Timothy Van Horn is the executive vice president of operations at Zippo. “This is exactly what we need in this area,” he said of the engineering technology programs. “Some of the newer technology meshed with the traditional is fantastic.”

Van Horn is anxious for Zippo to begin hosting interns from the programs – so anxious in fact that the company hired its first mechanical engineering technology intern from Pitt-Bradford in the spring semester and kept him on for the summer.

Interns are attractive, Van Horn explained, because it gives a company a chance to see how they collaborate with their peers and suppliers under pressure. “At times, projects don’t go as planned,” Van Horn said. “We want to know how these young engineers are going to interact.”

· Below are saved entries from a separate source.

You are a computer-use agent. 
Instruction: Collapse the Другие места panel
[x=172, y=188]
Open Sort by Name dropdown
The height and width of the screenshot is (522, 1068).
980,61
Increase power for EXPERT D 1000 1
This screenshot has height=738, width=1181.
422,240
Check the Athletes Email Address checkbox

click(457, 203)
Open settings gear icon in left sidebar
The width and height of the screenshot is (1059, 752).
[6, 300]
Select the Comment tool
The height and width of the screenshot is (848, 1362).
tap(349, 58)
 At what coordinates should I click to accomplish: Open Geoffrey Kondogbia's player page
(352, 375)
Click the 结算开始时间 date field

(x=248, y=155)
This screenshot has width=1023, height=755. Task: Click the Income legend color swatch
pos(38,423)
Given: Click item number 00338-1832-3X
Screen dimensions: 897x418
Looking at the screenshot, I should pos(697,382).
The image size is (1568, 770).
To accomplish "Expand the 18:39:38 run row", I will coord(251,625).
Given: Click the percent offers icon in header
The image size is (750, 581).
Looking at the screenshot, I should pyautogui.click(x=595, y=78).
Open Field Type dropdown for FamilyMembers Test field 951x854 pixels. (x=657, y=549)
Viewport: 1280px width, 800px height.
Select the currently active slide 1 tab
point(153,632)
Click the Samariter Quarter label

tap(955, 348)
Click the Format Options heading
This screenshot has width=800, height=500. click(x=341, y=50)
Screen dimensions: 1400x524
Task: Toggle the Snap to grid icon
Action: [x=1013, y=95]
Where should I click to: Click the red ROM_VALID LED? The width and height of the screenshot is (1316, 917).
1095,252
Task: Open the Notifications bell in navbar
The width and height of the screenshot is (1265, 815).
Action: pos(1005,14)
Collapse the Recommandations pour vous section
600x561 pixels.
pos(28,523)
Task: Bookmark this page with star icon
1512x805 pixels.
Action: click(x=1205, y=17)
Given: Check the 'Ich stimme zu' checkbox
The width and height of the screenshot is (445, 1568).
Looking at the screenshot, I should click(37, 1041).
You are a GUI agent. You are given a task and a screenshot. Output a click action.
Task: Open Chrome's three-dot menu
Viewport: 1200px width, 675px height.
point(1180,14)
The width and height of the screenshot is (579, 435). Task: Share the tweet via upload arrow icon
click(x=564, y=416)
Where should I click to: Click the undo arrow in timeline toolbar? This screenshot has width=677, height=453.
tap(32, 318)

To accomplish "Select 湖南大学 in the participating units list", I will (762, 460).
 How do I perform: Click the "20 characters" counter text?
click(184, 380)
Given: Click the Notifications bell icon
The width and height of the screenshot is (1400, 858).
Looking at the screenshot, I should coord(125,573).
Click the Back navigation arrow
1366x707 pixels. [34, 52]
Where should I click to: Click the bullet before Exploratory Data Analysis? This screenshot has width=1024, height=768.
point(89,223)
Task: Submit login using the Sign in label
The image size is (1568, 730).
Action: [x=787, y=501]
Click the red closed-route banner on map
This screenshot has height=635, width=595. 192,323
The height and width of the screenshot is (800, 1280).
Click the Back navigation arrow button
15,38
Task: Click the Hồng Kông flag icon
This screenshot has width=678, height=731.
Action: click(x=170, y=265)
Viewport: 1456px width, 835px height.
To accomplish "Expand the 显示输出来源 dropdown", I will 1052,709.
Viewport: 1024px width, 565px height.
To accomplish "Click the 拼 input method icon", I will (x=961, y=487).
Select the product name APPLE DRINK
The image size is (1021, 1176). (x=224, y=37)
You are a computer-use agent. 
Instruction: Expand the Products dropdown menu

Zippo currently employs several dozen engineers, and Van Horn said automating areas of its manufacturing are part of its strategic plan. As technical workers with years of experience retire, the company will be looking for employees who can program and work with automation equipment and understand their capabilities and limitations.

Kropf is seeing a lot of enthusiasm from others across the local manufacturing sector. He said that when giving a tour of the facility, the chief executive officer will often hand him, or even a student met along the way, a business card.

“For CEOs to be handing out their personal business cards is a sign,” he said.

Another Pitt-Bradford program helping area employers has moved into the Duke Building alongside the new engineering technology programs: computer information systems and technology.

It is a program with a similar ethos of innovation, collaboration and just having fun tinkering with technology. Some members of the information technology adjunct faculty have day jobs working in the university’s Computing, Telecommunications and Media Services Office, which also has moved into a spacious new home in the Duke Building.

The information technology graduates are now staffing, sometimes entirely, the technology services of local industries both in and out of the manufacturing sector. Pitt-Bradford information technology graduates are critical to the operation of not just McKean County’s largest, Zippo, but also hospitals, schools, government offices and the university itself, where all the employees of the CTM office are also alumni.

Students from all majors flock to the building's small group study rooms in the evenings.